KSJS 90.5, still alive...
Adios Gringo, Ola Illegal!
Ha!
From today's Merc, page 13H, Toyota of Sunnyvale full page ad, top of page has a black banner that says:
YES! WE SPEAK FRENCH, SPANISH, RUSSIAN, VIETNAMESE, CANTONESE, MANDRIN, FARSI, GREEK, HUNGARIAN, TAGALOG, TWI, EWE, FANTÉ AND GA!
That was *before my time*... LOL!
Well, isn't that special? NOT!
Saturation and diversity depend upon market demographics and their preceived ability to support the station's advertisers, regardless of CPM (cost per thousand). A market can support what it can; survival of the fittest $.
Markets are fluid, with audience, with their checkbooks. All else is irrelevant.
Rather. I have no idea what Twi, Ewe, Fanté, and Ga are!

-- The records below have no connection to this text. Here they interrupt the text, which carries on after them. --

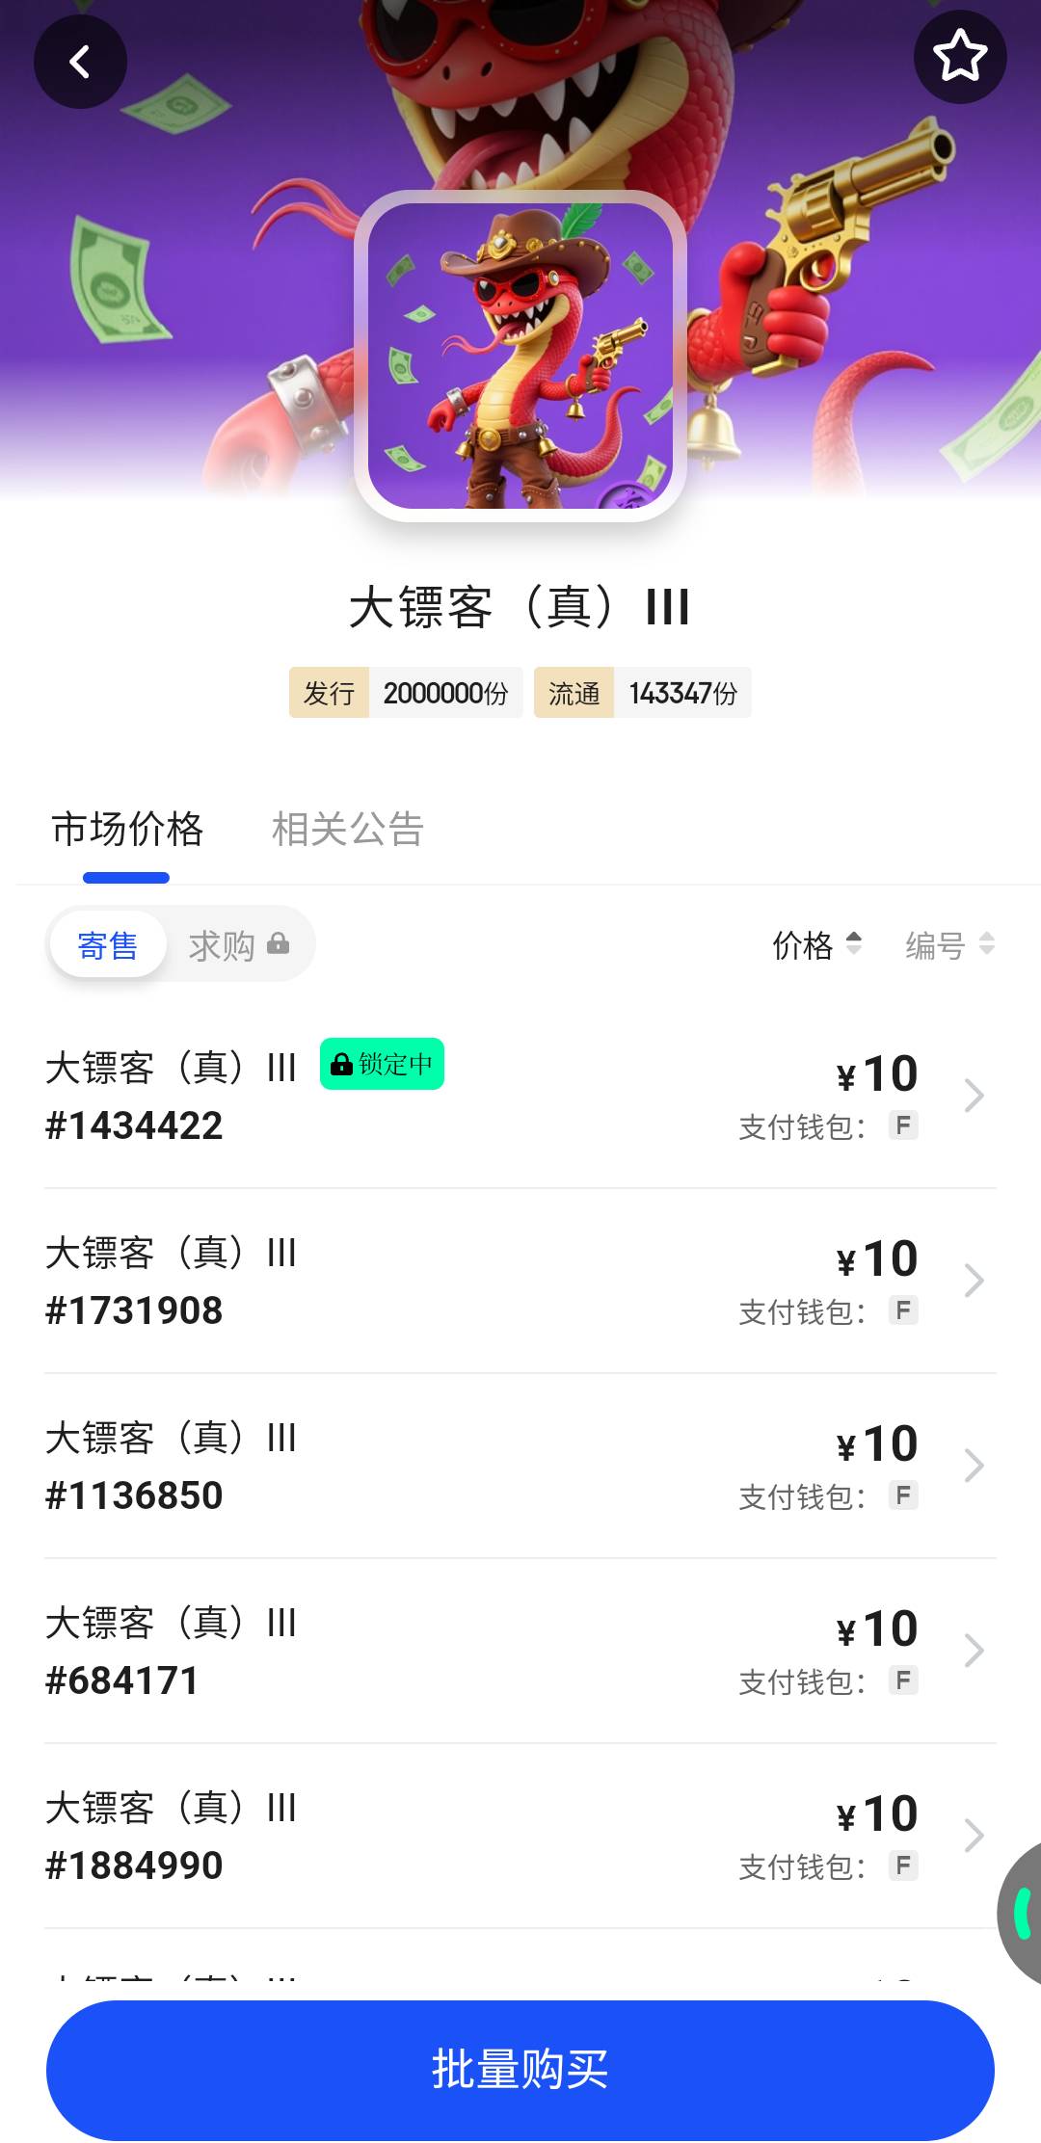Switch the toggle to 求购 listings

223,945
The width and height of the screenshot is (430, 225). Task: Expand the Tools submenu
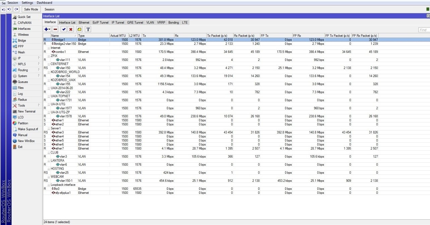click(x=21, y=105)
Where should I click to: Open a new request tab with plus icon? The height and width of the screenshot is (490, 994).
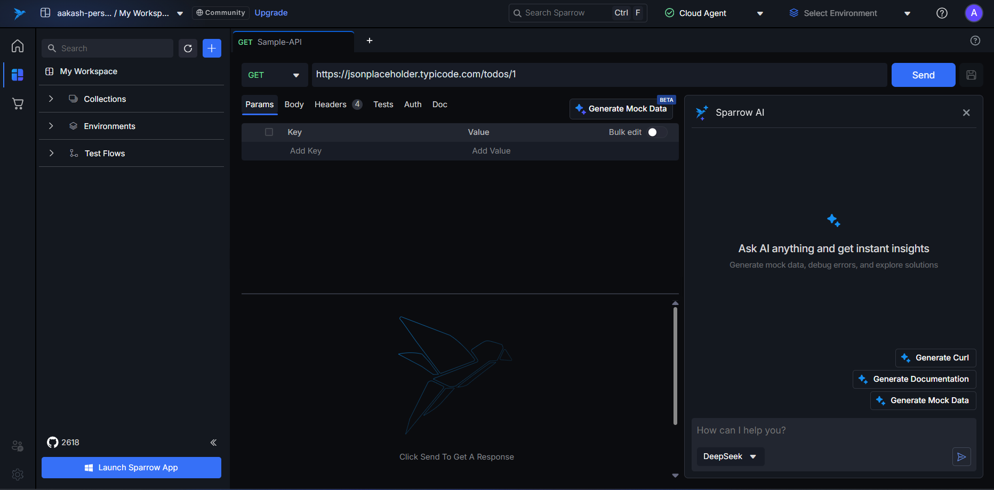(x=370, y=41)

I wouldn't bet on that --- they can come over, the women will start to have babies pretty much every year, receive free government housing, more food stamps than she and her kids could ever eat, WIC, free breakfast and lunch at Headstart, free public schools. The man can work but live in the government housing with his girlfriend and her kids, his income is untaxed and is pretty much disposable income. The Americans on the other hand are being socked with some terrible property taxes --- $5000 a year just to keep your house is becoming common because it costs $10,000 or more to educate just one child from Mexico for one year here, skyrocketing health insurance rates, inscome taxes, and much more ---- how much disposable income do Americans really have any more?
Me neither, but I bet the ballots are printed in them.
Nope. Only English, Spanish, Chinese, Vietnamese, and Tagalog...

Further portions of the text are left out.